Non serve un grande piano. Bastano gesti semplici:

  • Saluto quotidiano con nome. Chi ti saluta per nome non è più estraneo.
  • Una chiacchierata a settimana di 2 minuti sul pianerottolo.
  • Offerta di un piccolo aiuto (ritirare pacco, annaffiare pianta in vacanza).
  • Condivisione di un numero di telefono.
  • Invito a una riunione di condominio anche se non in carica.

Il ruolo di un “volontario civico”

Se vuoi essere più attivo nel tuo palazzo o quartiere:

  • Proponi un incontro informale (riunione di cortile estiva, ad esempio).
  • Prepara una lista anonima di informazioni utili (senza violare privacy).
  • Informa i vicini sui numeri utili del Comune.
  • Porta esempi di piccoli aiuti (allerta meteo via chat, controllo post-evento).

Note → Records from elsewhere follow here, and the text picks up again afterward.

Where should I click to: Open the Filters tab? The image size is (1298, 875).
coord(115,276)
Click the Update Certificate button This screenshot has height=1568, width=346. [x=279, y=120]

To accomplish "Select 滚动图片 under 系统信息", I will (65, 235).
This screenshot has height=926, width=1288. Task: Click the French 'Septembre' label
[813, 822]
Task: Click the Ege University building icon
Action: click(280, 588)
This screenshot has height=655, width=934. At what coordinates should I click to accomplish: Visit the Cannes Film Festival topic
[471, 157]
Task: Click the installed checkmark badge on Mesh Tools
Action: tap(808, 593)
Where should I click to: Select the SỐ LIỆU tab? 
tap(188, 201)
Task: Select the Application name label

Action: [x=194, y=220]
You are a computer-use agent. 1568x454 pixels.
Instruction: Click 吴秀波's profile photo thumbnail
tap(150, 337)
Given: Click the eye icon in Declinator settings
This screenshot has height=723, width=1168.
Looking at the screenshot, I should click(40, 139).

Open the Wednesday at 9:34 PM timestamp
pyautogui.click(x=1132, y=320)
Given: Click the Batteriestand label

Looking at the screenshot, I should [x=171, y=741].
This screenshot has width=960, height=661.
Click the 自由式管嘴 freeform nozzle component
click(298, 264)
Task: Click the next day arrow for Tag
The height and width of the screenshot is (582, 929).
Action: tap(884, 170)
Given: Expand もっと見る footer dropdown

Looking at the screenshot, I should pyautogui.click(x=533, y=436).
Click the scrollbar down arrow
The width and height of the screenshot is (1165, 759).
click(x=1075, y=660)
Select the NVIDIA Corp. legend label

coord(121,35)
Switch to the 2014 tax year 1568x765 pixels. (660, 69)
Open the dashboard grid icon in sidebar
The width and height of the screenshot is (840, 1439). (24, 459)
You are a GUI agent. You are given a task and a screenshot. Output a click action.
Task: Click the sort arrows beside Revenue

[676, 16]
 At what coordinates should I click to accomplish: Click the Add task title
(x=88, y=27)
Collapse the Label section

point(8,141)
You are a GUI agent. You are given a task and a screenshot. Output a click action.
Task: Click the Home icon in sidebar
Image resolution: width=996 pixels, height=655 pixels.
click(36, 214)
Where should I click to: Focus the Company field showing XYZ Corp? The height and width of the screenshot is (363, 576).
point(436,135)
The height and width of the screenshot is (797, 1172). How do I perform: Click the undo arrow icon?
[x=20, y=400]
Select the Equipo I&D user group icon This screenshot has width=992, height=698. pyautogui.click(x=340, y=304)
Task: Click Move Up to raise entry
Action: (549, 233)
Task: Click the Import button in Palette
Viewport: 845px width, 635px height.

Il Gruppo di Protezione Civile di Genzano di Roma è interlocutore per iniziative di cittadinanza attiva sulla sicurezza condominiale.

Reti digitali

Oggi le reti di vicinato si integrano con tecnologie digitali:

  • Chat condominiali WhatsApp/Telegram.
  • App di vicinato (Nextdoor, Weneighbor).
  • Bacheche online condominiali.
  • Social media locali (gruppi Facebook di quartiere).

Valgono regole di buon senso: usare per cose utili, non per lamentele o conflitti; rispetto della privacy; informazione verificata.

Il confine con la privacy

Condividere informazioni sui vicini richiede attenzione:

  • Consenso esplicito per dati personali (età, salute, presenza).
  • Dati minimi indispensabili — solo ciò che serve.
  • Non diffondere oltre il necessario.
  • Rispettare chi non vuole partecipare.

Non c’è obbligo di partecipare: alcune persone preferiscono riservatezza. Va rispettato.

Ruolo del Comune e della PC

Il Comune può supportare le reti di vicinato con:

  • Incontri formativi sull’autoprotezione.
  • Materiale informativo gratuito.
  • Consulenza ai comitati di quartiere.
  • Integrazione con il Piano Comunale di PC.

Il Gruppo di Protezione Civile:

  • Partecipa agli incontri quando invitato.
  • Informa su procedure e rischi territoriali.
  • Non sostituisce l’autonomia delle reti.

Un esempio locale: l’anziano di fronte

Signora Maria, 82 anni, abita da sola al primo piano. I vicini del secondo e del terzo hanno il suo numero. Una volta al giorno uno di loro le manda un messaggio “ciao Maria”. In caso di ondata di calore, di blackout o di terremoto, è una delle prime persone che verrà controllata.

Questa è una rete di vicinato attivo. Non costa nulla, non richiede strutture, salva vite.

Per approfondire

Chi conosce il proprio vicinato conosce la prima linea di risposta della sua comunità. È un sapere che si costruisce nel tempo, con semplicità.